De lejanas alturas desciende el nuevo día,
despierta de entre las sombras la mañana,
a la humanidad sonríe, engalanada y alegre,
de gozo está la humanidad suavemente penetrada.

Enloqueció el Karsky de Rilke ante los ojos azules de Elena, y así se abrazó con un inédito entusiasmo a esa primavera que concede días de dolor letífico, días de Pascua, en los que «pasearse sin una flor en la mano es un pecado». «A menudo he deseado», pensaba el muchacho, «haber estado enfermo durante todo un largo invierno, y regresar lentamente, poco a poco, a la vida, con la primavera. Estar sentado ante mi puerta, llenos de asombro los ojos, conmovido por un agradecimiento infantil hacia el sol y la existencia». No hay más gratitud que la que encierra la mirada brillante de un niño, y la de un anciano, así, como dice el poeta, sentado a su puerta.

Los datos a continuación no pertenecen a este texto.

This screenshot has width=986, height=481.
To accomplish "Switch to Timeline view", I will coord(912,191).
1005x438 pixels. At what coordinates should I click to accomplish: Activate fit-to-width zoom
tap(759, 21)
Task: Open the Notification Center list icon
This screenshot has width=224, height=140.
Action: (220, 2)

Damos gracias entonces por los días grises, que nos permiten saborear el contraluz de los floridos. Contraluz compartido. «Dos seres que viven la misma dicha se encuentran rápidamente», Rilke, «la joven enferma y Víctor se embriagaban de aire fresco y perfumes primaverales, y sus almas resonaba con igual júbilo». Escribe el de las Elegías de Duino que la voz de su enamorado protagonista era «semejante al rumor de los álamos». «Todo esto es como un ensueño», dirá Karsky, «tú me has encantado. Con esa rama florida, yo mismo me he dado a ti. Todo está cambiado. Hay tanto luz en mí. Ya no sé lo que era antes. No siento más ningún dolor, ninguna inquietud, no, ni aún un deseo en mí. Así imagino siempre la beatitud». ¿Por qué no existe el verbo indesear?

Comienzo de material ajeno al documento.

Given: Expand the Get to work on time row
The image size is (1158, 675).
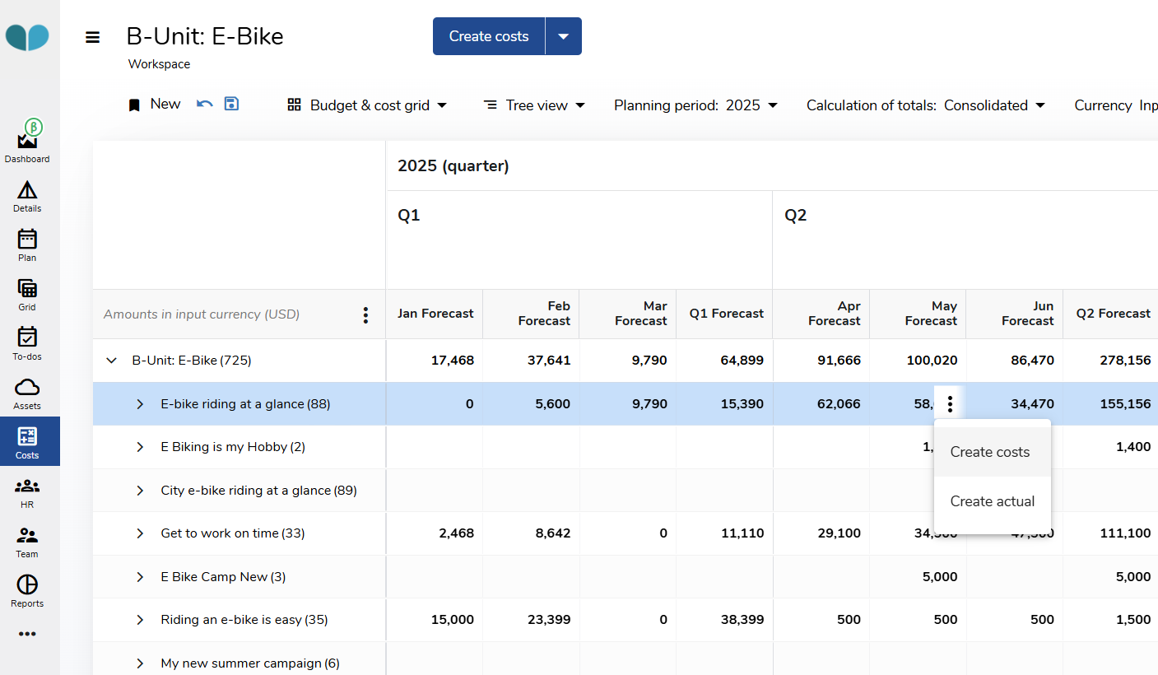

Las rosas tardan tanto en asentarse, los brazos de sus tallos muerden y se enreda, ya sea en mi verja o en tu maleza. Valle-Inclán, mientras escribía Luces de bohemia, apuraba el poemario El pasajero. Era 1920:

Cuando iba por la selva nocturna, sin destino,
escuché una esperanza cantar sobre el camino,
en la alborada de oro. Yo pasaba. Su canto
daba sobre una lírica fresca rama de acanto.

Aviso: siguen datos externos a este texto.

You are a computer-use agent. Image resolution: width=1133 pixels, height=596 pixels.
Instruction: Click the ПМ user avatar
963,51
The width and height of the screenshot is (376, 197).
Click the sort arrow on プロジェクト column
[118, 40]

Y entonces, perdida su alma vagabunda en una rosaleda, acertó a conversar con las rosas y recogió de ellas «el sideral secreto», como otra primavera:

Mi Alma se daba,
dándose gozaba,
y transcendía
su esencia en goce.

El tiempo nuevo ha vencido, quizá. Abril es un escenario propicio. Los días largos y las penas cortas. En la nueva ubicación de la mesa, escribo descansando los ojos en una pared blanca, desnuda y tediosa. La luz también puede enloquecerte. El despertar de los campos, frescos, verde pasto, y salpicados de lágrimas de arcoíris en estos días, es arma de doble filo. Sin tus manos asidas al alma de sangre y gangrena, sin un motivo más grande que el cielo luminoso, sin el temblor de una ilusión primera, todo abril puede volverse estúpido. Está en Foxá:

Todo inútil y triste,
como el sol a los ciegos,
la primavera al poste de telégrafo
o la lluvia dulcísima de mayo
a las amargas rosas del océano.

Dirá después en su Inútil primavera:

Desde que no eres mía
me pregunto por qué sigo viviendo,
dándole cuerda todas las mañanas
al roto corazón roto y sin péndulo.

Quizá, no quiero desdecir al poeta, tan solo dándole hoy cuerda al roto corazón podamos pervivir cuando lo árido gane de nuevo la partida, no me queden ángulos inéditos en los que voltear mi escritorio, y el sol empiece a escamotear las horas en su segunda venida.